Secondary peritonitis in a patient with cirrhosis involving Hyphopichia burtonii, an emerging fungal pathogen

Erica B Feldman a,, Amy L Bellinghausen a, Irine E Vodkin b, Shira R Abeles c, Biren B Kamdar a
PMCID: PMC9996382  PMID: 36911872

Abstract

We present a case where Hyphopichia burtonii, a yeast, speciated from peritoneal fluid in a cirrhotic patient with secondary peritonitis. The patient, a man in his 60s with decompensated cirrhosis, was admitted for an upper gastrointestinal (GI) bleed. On admission, he was treated empirically for spontaneous bacterial peritonitis (SBP) but failed to improve with antibiotics. Serial paracenteses revealed polymicrobial peritonitis and rising peritoneal polymorphonuclear leukocytes (PMNs). These findings raised concerns for secondary peritonitis, prompting an abdominal computed tomography (CT) scan which revealed ischemic bowel. Among the peritoneal microbiota isolated, Hyphopichia burtonii predominated. Hyphopichia burtonii has only recently been reported as a human pathogen, previously it had only reported as a pathogen in bats[1,2].

Keywords: Mycology, Peritonitis, Intensive care unit, Cirrhosis

Highlights

  • Patients with cirrhosis and ascites should have a diagnostic paracentesis performed when hospitalized

  • Sgns of secondary peritonitis include polymicrobial peritonitis, a poor response to antibiotics, and increasing PMNs on serial paracenteses.

  • Secondary peritonitis differs from spontaneous peritonitis based on presence of a surgically treatable abdominal source; mortality is nearly 100% without surgical intervention.
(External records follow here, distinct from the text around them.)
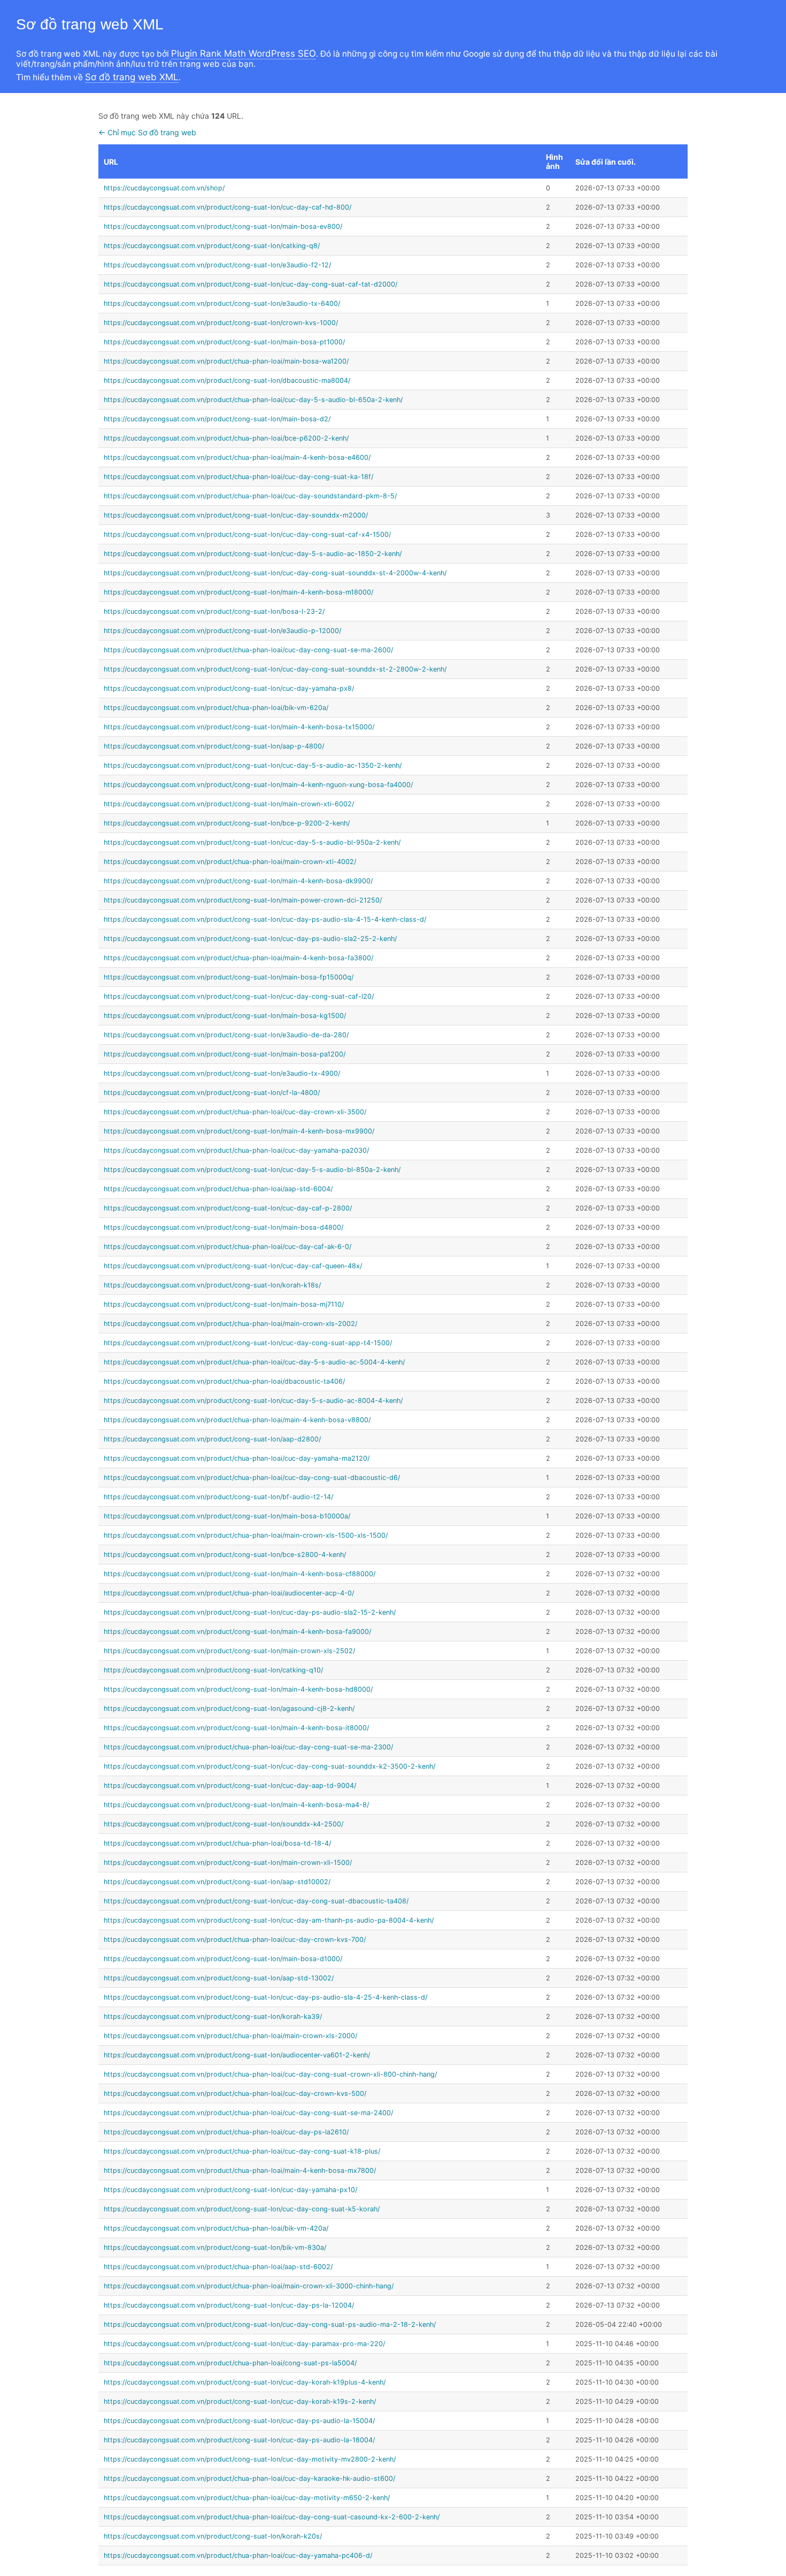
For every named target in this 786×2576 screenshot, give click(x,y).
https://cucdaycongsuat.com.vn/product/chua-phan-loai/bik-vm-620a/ (216, 708)
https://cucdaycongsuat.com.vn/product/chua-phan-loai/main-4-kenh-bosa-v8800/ (237, 1420)
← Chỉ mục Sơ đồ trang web (147, 132)
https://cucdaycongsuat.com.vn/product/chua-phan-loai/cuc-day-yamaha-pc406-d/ (238, 2555)
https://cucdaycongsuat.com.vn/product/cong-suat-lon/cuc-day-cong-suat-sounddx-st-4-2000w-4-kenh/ (275, 573)
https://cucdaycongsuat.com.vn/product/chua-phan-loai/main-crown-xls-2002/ (230, 1324)
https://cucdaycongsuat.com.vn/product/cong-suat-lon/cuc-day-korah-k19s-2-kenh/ (240, 2401)
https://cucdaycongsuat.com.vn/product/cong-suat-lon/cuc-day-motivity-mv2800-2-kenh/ (250, 2459)
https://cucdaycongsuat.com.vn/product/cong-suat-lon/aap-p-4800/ (214, 746)
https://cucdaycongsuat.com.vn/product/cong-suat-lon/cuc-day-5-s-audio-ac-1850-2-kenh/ (253, 554)
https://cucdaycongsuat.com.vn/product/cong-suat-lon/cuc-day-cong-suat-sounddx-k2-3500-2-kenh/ (269, 1766)
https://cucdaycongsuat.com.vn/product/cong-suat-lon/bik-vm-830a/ (215, 2247)
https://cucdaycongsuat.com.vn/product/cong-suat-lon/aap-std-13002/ (219, 1978)
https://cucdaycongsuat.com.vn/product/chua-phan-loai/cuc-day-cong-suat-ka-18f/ (238, 477)
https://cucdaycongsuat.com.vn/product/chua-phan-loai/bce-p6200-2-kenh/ (226, 438)
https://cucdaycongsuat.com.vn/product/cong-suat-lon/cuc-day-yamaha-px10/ (230, 2190)
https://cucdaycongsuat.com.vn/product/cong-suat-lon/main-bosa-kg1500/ (225, 1016)
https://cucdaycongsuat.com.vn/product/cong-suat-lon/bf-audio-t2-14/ (218, 1497)
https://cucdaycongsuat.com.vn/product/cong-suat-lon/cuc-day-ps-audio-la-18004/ (239, 2440)
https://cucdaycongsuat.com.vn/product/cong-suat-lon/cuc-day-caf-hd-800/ (227, 207)
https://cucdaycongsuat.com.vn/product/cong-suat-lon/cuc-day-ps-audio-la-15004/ (239, 2421)
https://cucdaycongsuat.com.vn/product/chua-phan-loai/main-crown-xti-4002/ (230, 862)
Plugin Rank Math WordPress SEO (243, 53)
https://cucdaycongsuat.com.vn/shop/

  • Hyphopichia burtonii has now been documented twice as a human pathogen; the implications of this finding require further investigation.

Background

This case highlights the diagnostic importance of delineating spontaneous from secondary peritonitis in cirrhotic patients and provides an overview of both bacterial and fungal peritonitis. While patients with cirrhosis are at increased risk of infection, up to one-third with bacterial infections may be otherwise asymptomatic [3]. Any patient with cirrhosis and ascites who is hospitalized emergently should have a diagnostic paracentesis performed without delay [3]. This case of secondary peritonitis due to intestinal infarction represents the second case report of Hyphopichia burtonii, a fungus, as a human pathogen. Ubiquitous in nature, Hyphopichia burtonii is best known as a yeast responsible for food spoilage, often inhabiting fermented baked products with high sugar and low water content [4]. Hyphopichia burtonii is also isolated in dairy products, cured meat, beetles, and plants such as cacti [4].

Case presentation

A man in his 60s with decompensated alcoholic cirrhosis, prior episodes of upper GI hemorrhage, ascites, and hepatic encephalopathy presented to a community hospital with altered mental status and upper GI bleeding (Fig. 1). He underwent esophagogastroduodenoscopy (EGD) with 7 variceal bands applied. He was treated empirically for SBP with the antibiotic piperacillin-tazobactam. He was also found to have acute kidney injury, presumable secondary to hepatorenal syndrome (HRS), and treated with midodrine, octreotide and albumin.

Fig. 1.

Fig. 1

Hospital Course.

Notably, three years prior to this admission, the patient presented to the same community hospital with a strangulated umbilical hernia which was repaired successfully via laparotomy incision. One year later, he developed an incisional hernia; revision was attempted laparoscopically by the same surgeon but was aborted due to the presence of large volume ascites. While recovering from the variceal bleed during this present admission, on hospital day (HD) 3 the patient was noted to have a persistently distended abdomen. Computed tomography (CT) of the abdomen demonstrated ascites and multiple loops of small bowel within the ventral hernia with decompressed bowel exiting the hernia sac. General surgery was consulted for consideration of surgical intervention. The patient’s outpatient surgeon evaluated the patient and declined surgical intervention, given the risk of recurrence of the hernia, low suspicion for bowel obstruction given the presence of bowel movements, and concern that the risk of operative intervention would outweigh the benefits.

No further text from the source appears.